## [Stored records]

::::::

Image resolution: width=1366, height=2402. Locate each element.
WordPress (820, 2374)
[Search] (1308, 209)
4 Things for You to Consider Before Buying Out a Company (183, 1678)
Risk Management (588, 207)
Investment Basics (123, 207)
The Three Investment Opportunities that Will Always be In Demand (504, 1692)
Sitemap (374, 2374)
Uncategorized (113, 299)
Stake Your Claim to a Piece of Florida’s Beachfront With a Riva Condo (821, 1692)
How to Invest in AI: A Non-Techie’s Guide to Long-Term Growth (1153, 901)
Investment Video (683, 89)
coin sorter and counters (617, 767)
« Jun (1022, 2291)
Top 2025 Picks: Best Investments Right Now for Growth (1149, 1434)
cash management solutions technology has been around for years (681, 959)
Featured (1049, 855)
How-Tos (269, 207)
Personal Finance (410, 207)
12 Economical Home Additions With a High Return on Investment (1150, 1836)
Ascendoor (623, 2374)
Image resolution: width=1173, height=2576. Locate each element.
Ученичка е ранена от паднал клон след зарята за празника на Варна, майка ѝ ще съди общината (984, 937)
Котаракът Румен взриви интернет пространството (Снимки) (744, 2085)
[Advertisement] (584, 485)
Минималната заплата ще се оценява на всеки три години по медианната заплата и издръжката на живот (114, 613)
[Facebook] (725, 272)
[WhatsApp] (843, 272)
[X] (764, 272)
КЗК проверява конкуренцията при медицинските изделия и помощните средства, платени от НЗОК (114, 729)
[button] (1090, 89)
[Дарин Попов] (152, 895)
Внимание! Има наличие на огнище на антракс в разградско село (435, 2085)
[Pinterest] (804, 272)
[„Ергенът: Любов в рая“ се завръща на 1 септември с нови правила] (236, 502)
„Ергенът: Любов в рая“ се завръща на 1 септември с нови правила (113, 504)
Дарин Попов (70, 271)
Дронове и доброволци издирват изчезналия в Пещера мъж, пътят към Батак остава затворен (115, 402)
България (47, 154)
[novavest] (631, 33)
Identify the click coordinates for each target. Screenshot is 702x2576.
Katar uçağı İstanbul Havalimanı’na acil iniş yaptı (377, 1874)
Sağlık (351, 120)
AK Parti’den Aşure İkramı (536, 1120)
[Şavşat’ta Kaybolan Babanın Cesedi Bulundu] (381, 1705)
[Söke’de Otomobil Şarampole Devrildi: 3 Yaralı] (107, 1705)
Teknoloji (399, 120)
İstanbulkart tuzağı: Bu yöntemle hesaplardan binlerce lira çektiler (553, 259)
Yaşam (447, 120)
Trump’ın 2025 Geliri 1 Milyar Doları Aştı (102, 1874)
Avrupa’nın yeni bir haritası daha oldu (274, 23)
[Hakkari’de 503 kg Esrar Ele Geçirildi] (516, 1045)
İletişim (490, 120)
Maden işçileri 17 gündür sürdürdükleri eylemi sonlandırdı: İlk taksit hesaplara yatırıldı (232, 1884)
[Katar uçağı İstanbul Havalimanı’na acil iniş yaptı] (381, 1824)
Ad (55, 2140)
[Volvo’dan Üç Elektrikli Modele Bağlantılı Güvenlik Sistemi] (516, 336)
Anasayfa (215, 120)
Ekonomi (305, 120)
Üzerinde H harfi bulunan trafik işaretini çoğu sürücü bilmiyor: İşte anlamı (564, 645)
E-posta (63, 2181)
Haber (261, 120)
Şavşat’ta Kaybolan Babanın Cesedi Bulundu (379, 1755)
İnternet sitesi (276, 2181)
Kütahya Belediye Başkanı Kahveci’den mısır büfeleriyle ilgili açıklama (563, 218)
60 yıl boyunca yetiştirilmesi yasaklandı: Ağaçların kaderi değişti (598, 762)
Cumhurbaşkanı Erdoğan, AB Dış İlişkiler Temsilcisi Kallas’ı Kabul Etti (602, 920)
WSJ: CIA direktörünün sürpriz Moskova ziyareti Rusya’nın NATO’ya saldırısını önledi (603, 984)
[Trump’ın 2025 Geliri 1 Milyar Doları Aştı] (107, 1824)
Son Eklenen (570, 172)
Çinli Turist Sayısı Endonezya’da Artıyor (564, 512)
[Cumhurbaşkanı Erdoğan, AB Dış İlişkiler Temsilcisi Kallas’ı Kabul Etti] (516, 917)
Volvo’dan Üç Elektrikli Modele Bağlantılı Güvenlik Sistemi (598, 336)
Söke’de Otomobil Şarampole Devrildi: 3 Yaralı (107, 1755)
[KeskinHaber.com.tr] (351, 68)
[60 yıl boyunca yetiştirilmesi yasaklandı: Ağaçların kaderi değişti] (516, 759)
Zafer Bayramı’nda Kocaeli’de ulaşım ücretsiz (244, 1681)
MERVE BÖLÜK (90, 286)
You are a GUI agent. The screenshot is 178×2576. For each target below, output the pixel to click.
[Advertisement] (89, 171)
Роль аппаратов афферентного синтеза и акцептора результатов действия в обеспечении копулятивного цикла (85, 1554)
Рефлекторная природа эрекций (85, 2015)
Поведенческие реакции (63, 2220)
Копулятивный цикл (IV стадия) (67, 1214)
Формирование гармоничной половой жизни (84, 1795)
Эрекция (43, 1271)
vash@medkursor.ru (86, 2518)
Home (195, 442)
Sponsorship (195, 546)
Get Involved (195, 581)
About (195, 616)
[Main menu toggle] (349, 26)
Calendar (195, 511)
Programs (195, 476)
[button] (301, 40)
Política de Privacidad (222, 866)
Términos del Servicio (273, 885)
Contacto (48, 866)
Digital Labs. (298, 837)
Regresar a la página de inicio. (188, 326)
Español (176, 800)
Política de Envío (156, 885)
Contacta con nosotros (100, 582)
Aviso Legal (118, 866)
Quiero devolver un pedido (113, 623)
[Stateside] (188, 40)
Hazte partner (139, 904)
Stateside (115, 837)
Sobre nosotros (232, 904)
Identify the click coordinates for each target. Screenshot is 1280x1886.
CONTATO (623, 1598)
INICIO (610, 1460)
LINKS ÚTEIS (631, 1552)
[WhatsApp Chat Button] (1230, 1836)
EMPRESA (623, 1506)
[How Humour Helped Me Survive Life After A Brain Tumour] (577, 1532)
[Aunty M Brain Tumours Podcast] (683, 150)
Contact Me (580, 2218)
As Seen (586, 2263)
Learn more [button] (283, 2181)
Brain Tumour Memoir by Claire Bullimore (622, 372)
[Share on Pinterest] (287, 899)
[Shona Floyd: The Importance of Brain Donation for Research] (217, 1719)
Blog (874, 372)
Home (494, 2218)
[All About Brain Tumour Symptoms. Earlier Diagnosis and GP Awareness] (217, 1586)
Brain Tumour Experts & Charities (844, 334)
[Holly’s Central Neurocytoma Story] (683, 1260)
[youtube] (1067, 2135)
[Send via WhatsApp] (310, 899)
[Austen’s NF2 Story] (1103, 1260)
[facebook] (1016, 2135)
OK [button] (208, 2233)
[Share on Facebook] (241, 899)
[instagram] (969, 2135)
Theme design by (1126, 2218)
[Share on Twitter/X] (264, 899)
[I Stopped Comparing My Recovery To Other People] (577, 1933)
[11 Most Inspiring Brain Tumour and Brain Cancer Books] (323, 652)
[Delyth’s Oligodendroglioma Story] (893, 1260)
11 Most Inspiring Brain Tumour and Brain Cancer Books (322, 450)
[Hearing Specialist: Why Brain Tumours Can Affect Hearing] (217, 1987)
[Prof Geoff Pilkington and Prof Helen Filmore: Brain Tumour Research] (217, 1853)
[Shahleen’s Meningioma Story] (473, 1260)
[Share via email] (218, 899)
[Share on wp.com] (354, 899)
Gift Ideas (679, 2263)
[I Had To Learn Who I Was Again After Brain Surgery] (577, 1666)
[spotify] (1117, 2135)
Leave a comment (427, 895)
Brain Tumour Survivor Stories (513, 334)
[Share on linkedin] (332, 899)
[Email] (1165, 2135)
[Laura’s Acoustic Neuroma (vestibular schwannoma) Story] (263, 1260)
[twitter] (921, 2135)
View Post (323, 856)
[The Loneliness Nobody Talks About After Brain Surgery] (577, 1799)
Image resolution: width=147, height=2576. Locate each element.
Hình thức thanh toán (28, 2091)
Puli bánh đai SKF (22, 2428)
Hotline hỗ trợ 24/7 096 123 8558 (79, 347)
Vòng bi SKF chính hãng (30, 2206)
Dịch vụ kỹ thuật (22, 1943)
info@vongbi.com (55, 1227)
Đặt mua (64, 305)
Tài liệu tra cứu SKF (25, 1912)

::::::

## [REQUIRED WORK]
The response must consist of the lines above, from the first one through the line containing "Top 2025 Picks: Best", reproduced exactly.

## [TASK SOLUTION]
Image resolution: width=1366, height=2402. Locate each element.
WordPress (820, 2374)
[Search] (1308, 209)
4 Things for You to Consider Before Buying Out a Company (183, 1678)
Risk Management (588, 207)
Investment Basics (123, 207)
The Three Investment Opportunities that Will Always be In Demand (504, 1692)
Sitemap (374, 2374)
Uncategorized (113, 299)
Stake Your Claim to a Piece of Florida’s Beachfront With a Riva Condo (821, 1692)
How to Invest in AI: A Non-Techie’s Guide to Long-Term Growth (1153, 901)
Investment Video (683, 89)
coin sorter and counters (617, 767)
« Jun (1022, 2291)
Top 2025 Picks: Best Investments Right Now for Growth (1149, 1434)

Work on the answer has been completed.